Un bloqueo navideño

  El señor K mueve los dedos en el aire sobre el teclado de su ordenador, como si estuviera haciendo ejercicios de calentamiento. Espera que le llegue la inspiración, pero no le llega. La página sigue en blanco. Hace horas paseaba por entre los puestos navideños de la Plaza Mayor y por las calles de la ciudad adornadas con juegos de luces. Buscaba contagiarse de la atmósfera de la Navidad, de sus imágenes, de sus olores y sabores, de sus sonidos, para luego escribir un relato que quiere presentar a un concurso literario de tema navideño. Pero nada, ahí sigue, sentado a su escritorio, con cara de alelado, y eso que adaptando a su manera la experiencia de Proust con la famosa magdalena, se ha comido un polvorón acompañado de una copita de anís, para ver si así se le abrían las compuertas de la creatividad. Ni por esas, su estreñimiento mental es severo.
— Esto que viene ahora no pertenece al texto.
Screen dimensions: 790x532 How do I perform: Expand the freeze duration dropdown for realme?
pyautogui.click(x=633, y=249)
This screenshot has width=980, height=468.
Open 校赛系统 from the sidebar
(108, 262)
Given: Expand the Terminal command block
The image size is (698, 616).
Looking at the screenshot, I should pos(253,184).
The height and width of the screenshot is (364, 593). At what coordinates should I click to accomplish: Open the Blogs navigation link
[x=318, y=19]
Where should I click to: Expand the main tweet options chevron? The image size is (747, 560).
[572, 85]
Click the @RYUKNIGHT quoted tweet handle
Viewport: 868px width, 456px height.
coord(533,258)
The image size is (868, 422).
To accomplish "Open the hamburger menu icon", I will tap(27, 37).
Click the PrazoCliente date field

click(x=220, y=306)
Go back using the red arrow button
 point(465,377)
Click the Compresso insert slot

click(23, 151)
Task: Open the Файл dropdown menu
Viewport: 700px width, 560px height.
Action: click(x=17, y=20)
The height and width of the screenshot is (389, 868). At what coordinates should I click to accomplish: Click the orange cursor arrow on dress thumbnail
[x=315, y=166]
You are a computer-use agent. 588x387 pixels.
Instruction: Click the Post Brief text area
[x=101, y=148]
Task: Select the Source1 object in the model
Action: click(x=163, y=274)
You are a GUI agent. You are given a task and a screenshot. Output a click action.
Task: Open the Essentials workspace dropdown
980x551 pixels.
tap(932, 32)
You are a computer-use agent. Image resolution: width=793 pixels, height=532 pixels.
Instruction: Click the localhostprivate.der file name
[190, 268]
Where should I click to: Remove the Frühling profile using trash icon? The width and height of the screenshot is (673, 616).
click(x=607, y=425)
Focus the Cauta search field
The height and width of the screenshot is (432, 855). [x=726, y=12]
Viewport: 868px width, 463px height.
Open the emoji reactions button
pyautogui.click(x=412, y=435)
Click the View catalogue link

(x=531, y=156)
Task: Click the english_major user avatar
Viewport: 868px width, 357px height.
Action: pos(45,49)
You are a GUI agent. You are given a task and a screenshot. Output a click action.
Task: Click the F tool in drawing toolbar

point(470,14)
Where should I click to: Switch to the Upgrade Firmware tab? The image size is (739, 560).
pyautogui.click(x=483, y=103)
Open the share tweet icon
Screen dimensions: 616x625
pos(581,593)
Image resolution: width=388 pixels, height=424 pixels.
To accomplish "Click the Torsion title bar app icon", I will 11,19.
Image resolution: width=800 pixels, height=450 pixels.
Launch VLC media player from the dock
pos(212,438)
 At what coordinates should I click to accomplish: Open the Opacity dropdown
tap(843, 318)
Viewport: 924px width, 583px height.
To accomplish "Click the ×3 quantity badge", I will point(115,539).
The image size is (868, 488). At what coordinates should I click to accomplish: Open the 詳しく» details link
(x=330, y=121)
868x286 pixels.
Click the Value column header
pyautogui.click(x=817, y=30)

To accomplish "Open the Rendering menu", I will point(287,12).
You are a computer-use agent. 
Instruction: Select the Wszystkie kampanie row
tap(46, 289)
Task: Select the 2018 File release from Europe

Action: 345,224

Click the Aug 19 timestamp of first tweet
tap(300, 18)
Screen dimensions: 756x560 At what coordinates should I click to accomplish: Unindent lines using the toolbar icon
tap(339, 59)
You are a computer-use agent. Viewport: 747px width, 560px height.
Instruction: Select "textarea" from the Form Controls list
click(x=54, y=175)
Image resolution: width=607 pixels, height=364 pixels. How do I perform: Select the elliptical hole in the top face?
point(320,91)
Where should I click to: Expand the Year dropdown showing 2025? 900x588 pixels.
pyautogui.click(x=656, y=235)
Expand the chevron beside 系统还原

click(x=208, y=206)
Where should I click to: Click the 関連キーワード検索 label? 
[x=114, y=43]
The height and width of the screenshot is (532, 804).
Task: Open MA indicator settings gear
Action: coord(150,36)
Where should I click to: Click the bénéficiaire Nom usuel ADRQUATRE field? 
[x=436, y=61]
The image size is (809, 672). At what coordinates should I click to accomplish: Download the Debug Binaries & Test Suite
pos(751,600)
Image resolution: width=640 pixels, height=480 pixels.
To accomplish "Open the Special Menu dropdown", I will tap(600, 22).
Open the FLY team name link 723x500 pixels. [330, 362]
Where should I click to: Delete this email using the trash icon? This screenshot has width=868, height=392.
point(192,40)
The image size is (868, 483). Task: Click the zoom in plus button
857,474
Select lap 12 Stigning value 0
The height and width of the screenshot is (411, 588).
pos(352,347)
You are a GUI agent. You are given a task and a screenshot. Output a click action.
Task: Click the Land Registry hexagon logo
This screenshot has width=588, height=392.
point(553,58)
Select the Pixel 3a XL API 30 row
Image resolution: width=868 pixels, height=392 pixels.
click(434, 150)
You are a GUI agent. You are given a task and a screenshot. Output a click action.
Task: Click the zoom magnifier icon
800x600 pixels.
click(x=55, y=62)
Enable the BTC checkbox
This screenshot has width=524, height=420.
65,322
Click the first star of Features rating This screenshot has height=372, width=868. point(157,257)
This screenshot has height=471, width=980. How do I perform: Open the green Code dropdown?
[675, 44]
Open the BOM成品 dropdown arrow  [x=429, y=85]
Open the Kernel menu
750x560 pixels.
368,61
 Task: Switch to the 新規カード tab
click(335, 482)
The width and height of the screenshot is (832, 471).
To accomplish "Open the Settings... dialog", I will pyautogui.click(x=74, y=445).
   Siguiendo los consejos del maestro Poe —Edgar para los amigos—, el señor K quiere escribir a partir de un final. Es decir, tener un final claro para luego escribir un texto que le conduzca a ese final. Y sabe que los relatos con finales emotivos, de esos que encogen o ensanchan el corazón, según se mire, tienen más probabilidades de éxito. Conseguir derramamiento de lágrimas es el no va más. Así que para dar forma a sus personajes ha pensado en niños de hospicio necesitados de cariño; en indigentes que viven a la intemperie en soledades compartidas; en viejitos con demencia senil que en un destello de lucidez recuerdan las Navidades de su infancia; en padres en paro que rompen con el sagrado principio de honradez para que sus hijos no se queden sin regalos; en un relato coral donde los personajes montan un Nacimiento entre los escombros de un conflicto bélico, a luz de una hoguera… También podría hacer crítica social a propósito del consumismo que impera en estas fechas y ensalzar valores como la familia, la amistad, la solidaridad.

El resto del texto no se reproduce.